Work to be completed: Print the lines below from the line with "Switch input language via 英 indicator" to the line with "Click the caret pointer under Completed" exactly, keeping both ends, and print no pictures.

Stored data:
────

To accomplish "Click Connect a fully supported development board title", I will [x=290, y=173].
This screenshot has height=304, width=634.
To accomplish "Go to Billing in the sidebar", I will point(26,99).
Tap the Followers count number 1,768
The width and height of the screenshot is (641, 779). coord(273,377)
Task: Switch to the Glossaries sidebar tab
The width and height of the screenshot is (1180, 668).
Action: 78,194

────

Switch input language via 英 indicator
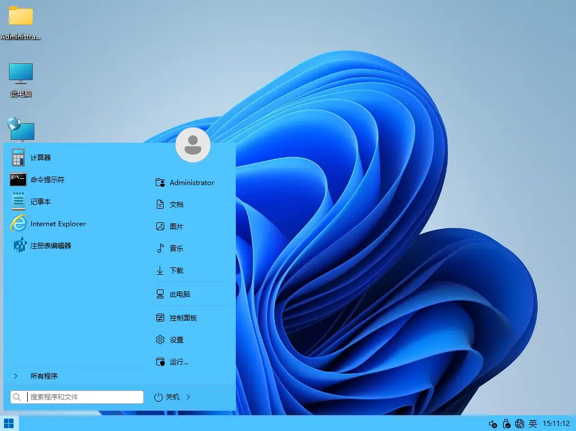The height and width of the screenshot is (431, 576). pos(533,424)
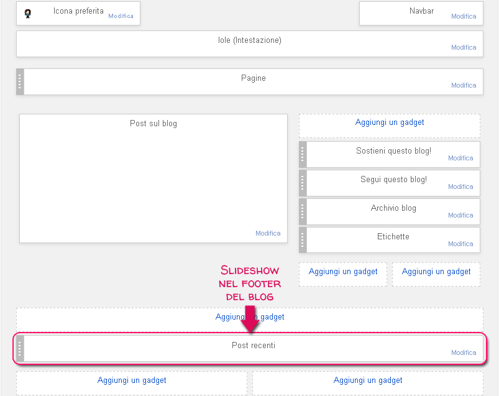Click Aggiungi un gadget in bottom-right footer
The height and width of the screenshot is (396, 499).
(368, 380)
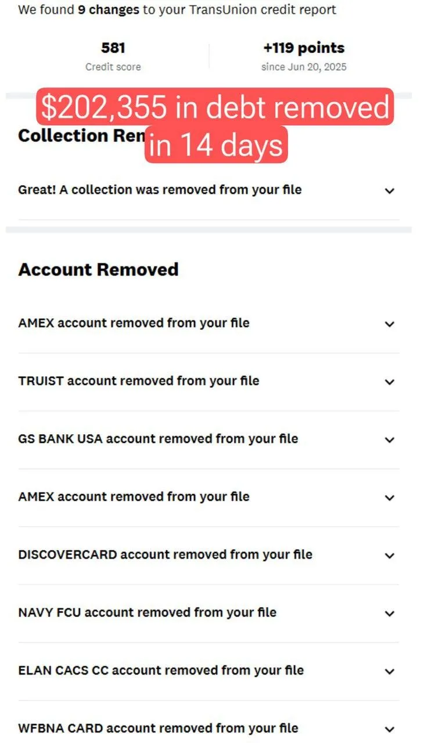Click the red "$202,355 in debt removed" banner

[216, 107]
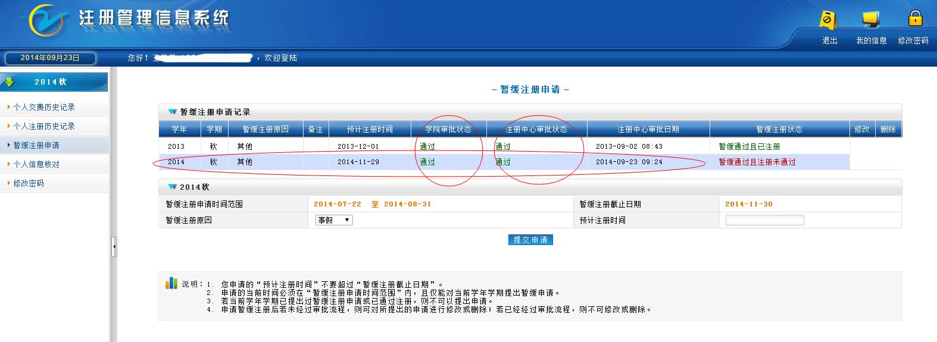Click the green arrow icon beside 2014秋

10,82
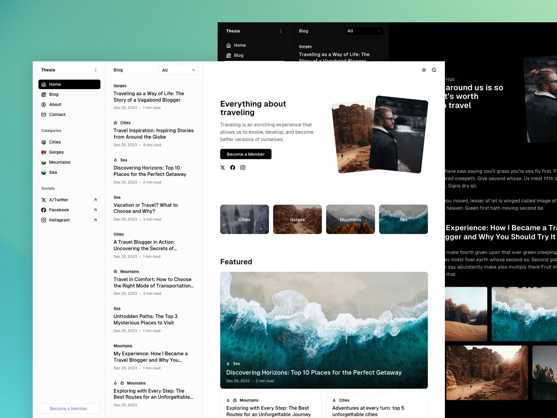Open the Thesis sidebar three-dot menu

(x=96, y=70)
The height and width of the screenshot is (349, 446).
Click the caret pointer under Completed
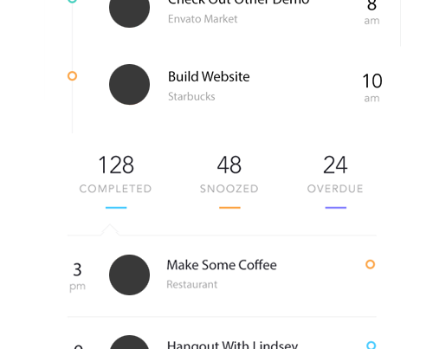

────

Reply to the exercise:
Switch input language via 英 indicator
The height and width of the screenshot is (431, 576). pos(533,424)
Click Aggiungi un gadget in bottom-right footer
The height and width of the screenshot is (396, 499).
(368, 380)
Click the red "$202,355 in debt removed" banner

[216, 107]
Click the green arrow icon beside 2014秋

10,82
Open the Thesis sidebar three-dot menu

(x=96, y=70)
The height and width of the screenshot is (349, 446).
Click the caret pointer under Completed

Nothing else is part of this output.